5.6. Ensuring Patient Participation in the Registry
The chronic nature of asthma and the need to document its course, outcomes, and impact on patients’ personal and social lives cannot be achieved without active patient participation. This can be promoted through patient and caregiver education about the benefits of registry participation and by granting patients-controlled access to their EHRs within the system. Additionally, it is recommended that the registry incorporate a personal health record (PHR) module, enabling patients to complete portions of their data through self-assessment questionnaires.
6. Conclusions
Environmental pollutants — both chemical and biological — combined with the specific climatic conditions of Khuzestan province, are likely to increase the number of asthma cases and exacerbate disease severity among existing patients in the future. Meanwhile, the country's economic situation and the rising costs of healthcare make the management of chronic diseases such as asthma increasingly challenging. The asthma disease registry can play a crucial role in addressing a critical policy gap: It provides the systematic, population-level data that decision-makers currently lack to move from reactive to proactive management.
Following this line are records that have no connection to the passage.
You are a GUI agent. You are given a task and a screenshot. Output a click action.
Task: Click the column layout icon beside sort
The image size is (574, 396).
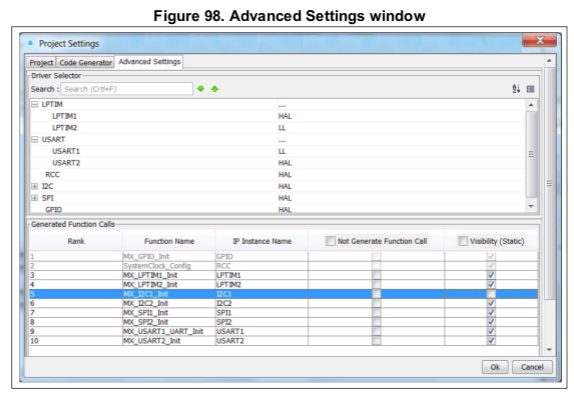point(530,89)
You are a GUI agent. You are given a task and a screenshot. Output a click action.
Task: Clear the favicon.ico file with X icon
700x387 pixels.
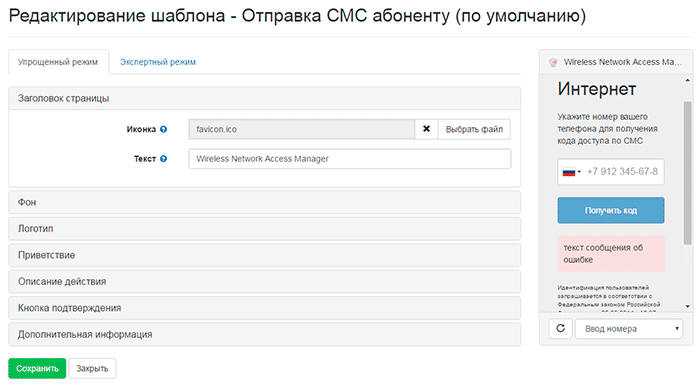[426, 129]
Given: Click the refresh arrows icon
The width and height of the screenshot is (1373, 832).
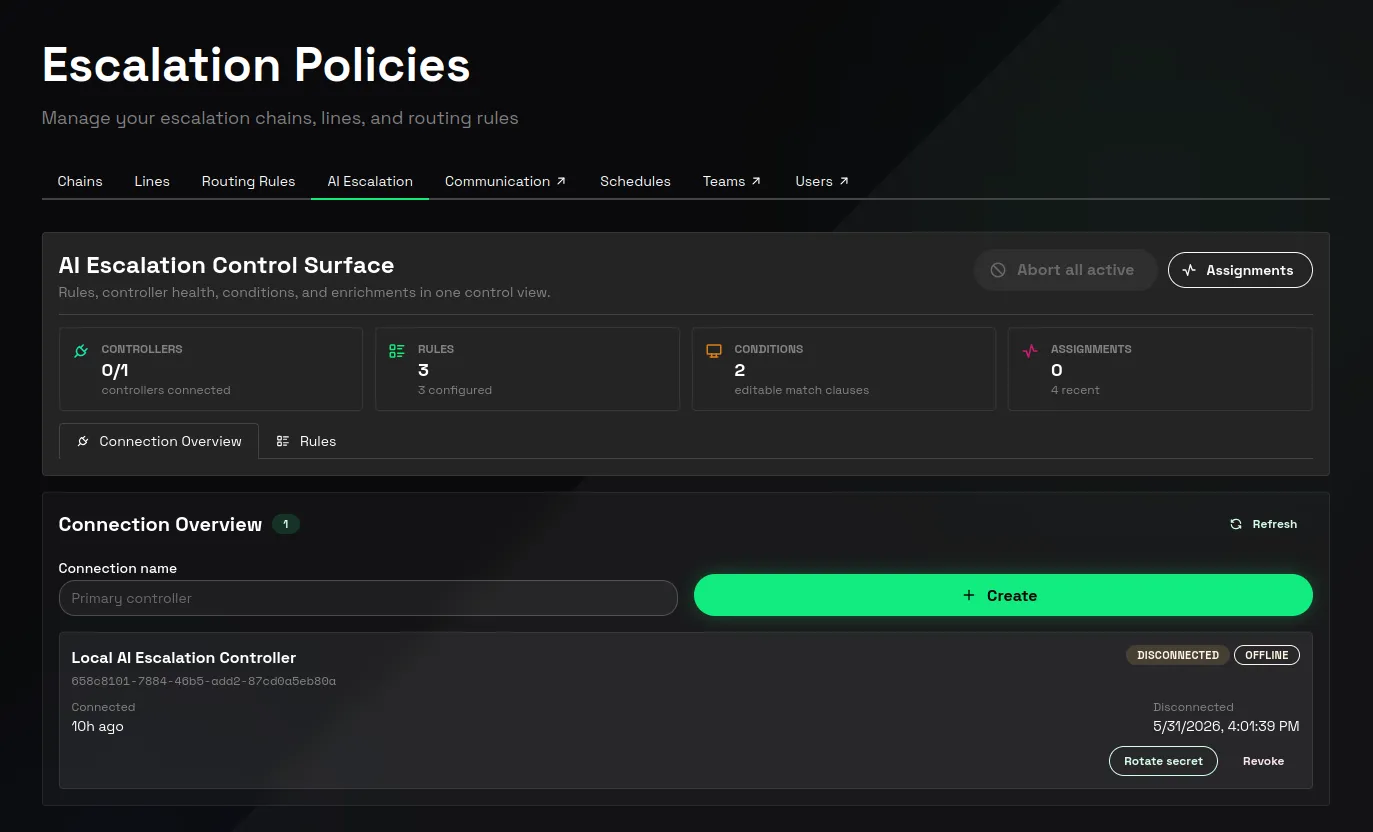Looking at the screenshot, I should tap(1236, 524).
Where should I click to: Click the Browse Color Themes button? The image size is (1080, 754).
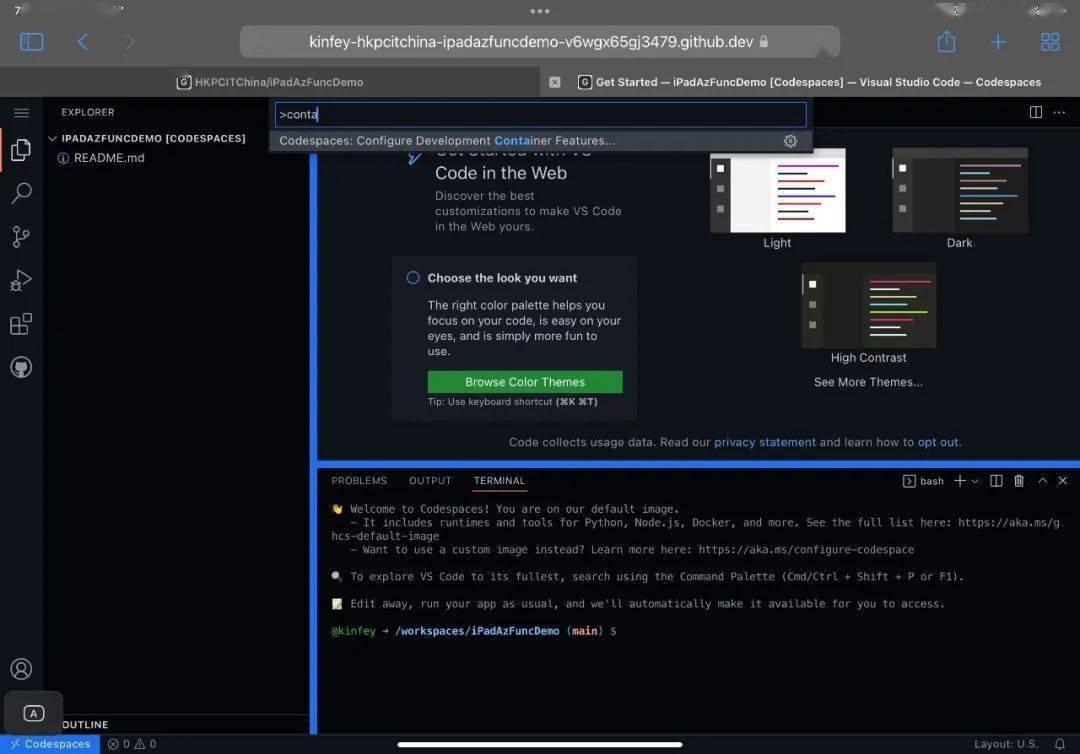[x=524, y=381]
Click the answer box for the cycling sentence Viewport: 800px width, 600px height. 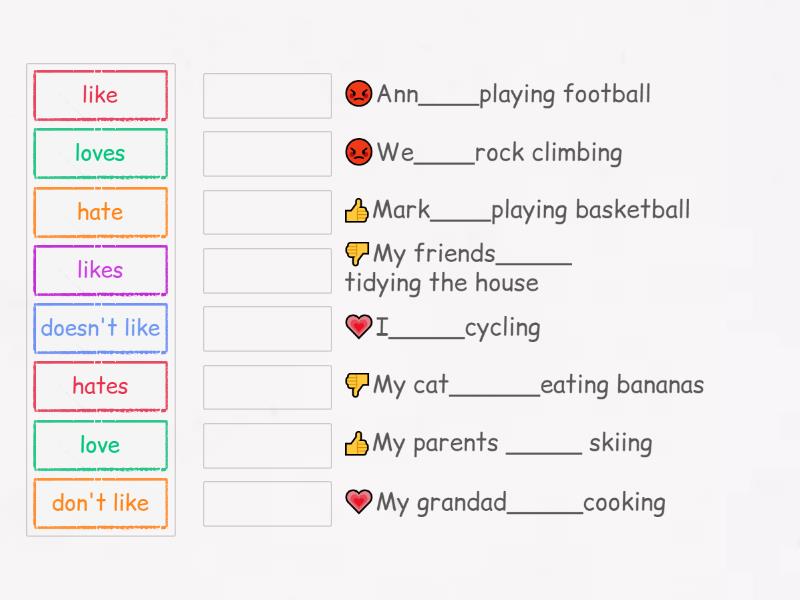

Beyond facilitating medical research, such a registry generates the essential evidence base for informed health policy decisions, enabling targeted interventions, rational resource allocation, and outcome evaluation. Through its patient-centered and systematic data collection approach, it can directly contribute to improving diagnostic accuracy and therapeutic effectiveness. The current asthma registry system at Jundishapur University of Medical Sciences in Ahvaz — one of the few active asthma registry programs in the country — has been established through the efforts of specialists in the field and with the support of university officials, adapting its infrastructure to existing conditions. While serving as a suitable regional model, it nevertheless faces a series of difficulties and challenges, similar to other hospital-based registry programs. Addressing these challenges requires the adoption of strategic policies at both regional and national levels.
Accordingly, to establish a robust information infrastructure for research and policymaking regarding asthma, a series of recommendations have been proposed. These include the development of a national asthma registry by the Ministry of Health and the active engagement of key stakeholders, such as GPs, internal medicine and pediatric specialists, pulmonologists, clinical immunologists, and patients across both academic and non-academic centers. In the absence of a comprehensive national EHR system, the strategies and recommendations outlined in this study can also contribute to the systematic collection of information for other chronic diseases with similar characteristics, thereby helping to close the evidence gap that hinders effective public health policymaking across multiple domains.